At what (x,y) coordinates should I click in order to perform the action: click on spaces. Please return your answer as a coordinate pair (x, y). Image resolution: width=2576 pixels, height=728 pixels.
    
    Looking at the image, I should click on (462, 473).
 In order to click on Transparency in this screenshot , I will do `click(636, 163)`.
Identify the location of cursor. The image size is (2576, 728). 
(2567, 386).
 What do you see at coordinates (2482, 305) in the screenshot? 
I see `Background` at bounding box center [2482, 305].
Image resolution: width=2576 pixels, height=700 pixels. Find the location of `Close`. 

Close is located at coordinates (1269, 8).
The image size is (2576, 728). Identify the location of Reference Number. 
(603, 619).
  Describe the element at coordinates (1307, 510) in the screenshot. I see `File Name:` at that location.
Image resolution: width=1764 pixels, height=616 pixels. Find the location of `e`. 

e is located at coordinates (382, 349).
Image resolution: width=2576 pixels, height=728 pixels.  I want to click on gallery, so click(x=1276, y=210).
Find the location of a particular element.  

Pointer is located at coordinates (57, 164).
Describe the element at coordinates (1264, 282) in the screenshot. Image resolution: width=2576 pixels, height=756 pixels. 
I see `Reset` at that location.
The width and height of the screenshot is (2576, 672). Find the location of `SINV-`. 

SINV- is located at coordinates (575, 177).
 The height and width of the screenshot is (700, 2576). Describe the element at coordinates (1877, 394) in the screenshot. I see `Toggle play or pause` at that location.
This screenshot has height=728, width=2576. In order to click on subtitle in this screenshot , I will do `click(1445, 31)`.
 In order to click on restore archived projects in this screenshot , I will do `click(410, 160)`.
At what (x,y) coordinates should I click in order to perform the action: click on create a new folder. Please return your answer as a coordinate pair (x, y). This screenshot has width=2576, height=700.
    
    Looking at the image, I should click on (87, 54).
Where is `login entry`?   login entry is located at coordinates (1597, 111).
·····
Objetivo —
Pode colocar todos os dados acima numa tabela em Markdown com as colunas «N.º» e «Linha», numerando as linhas e deixando de fora as que estão em branco?

Resolução do exercício —
| N.º | Linha |
|---|---|
| 1 | At what (x,y) coordinates should I click in order to perform the action: click on spaces. Please return your answer as a coordinate pair (x, y). Image resolution: width=2576 pixels, height=728 pixels. |
| 2 |     Looking at the image, I should click on (462, 473). |
| 3 |  In order to click on Transparency in this screenshot , I will do `click(636, 163)`. |
| 4 | Identify the location of cursor. The image size is (2576, 728).  |
| 5 | (2567, 386). |
| 6 |  What do you see at coordinates (2482, 305) in the screenshot?  |
| 7 | I see `Background` at bounding box center [2482, 305]. |
| 8 | Image resolution: width=2576 pixels, height=700 pixels. Find the location of `Close`.  |
| 9 | Close is located at coordinates (1269, 8). |
| 10 | The image size is (2576, 728). Identify the location of Reference Number.  |
| 11 | (603, 619). |
| 12 |   Describe the element at coordinates (1307, 510) in the screenshot. I see `File Name:` at that location. |
| 13 | Image resolution: width=1764 pixels, height=616 pixels. Find the location of `e`.  |
| 14 | e is located at coordinates (382, 349). |
| 15 | Image resolution: width=2576 pixels, height=728 pixels.  I want to click on gallery, so click(x=1276, y=210). |
| 16 | Find the location of a particular element.   |
| 17 | Pointer is located at coordinates (57, 164). |
| 18 | Describe the element at coordinates (1264, 282) in the screenshot. Image resolution: width=2576 pixels, height=756 pixels.  |
| 19 | I see `Reset` at that location. |
| 20 | The width and height of the screenshot is (2576, 672). Find the location of `SINV-`.  |
| 21 | SINV- is located at coordinates (575, 177). |
| 22 |  The height and width of the screenshot is (700, 2576). Describe the element at coordinates (1877, 394) in the screenshot. I see `Toggle play or pause` at that location. |
| 23 | This screenshot has height=728, width=2576. In order to click on subtitle in this screenshot , I will do `click(1445, 31)`. |
| 24 |  In order to click on restore archived projects in this screenshot , I will do `click(410, 160)`. |
| 25 | At what (x,y) coordinates should I click in order to perform the action: click on create a new folder. Please return your answer as a coordinate pair (x, y). This screenshot has width=2576, height=700. |
| 26 |     Looking at the image, I should click on (87, 54). |
| 27 | Where is `login entry`?   login entry is located at coordinates (1597, 111). |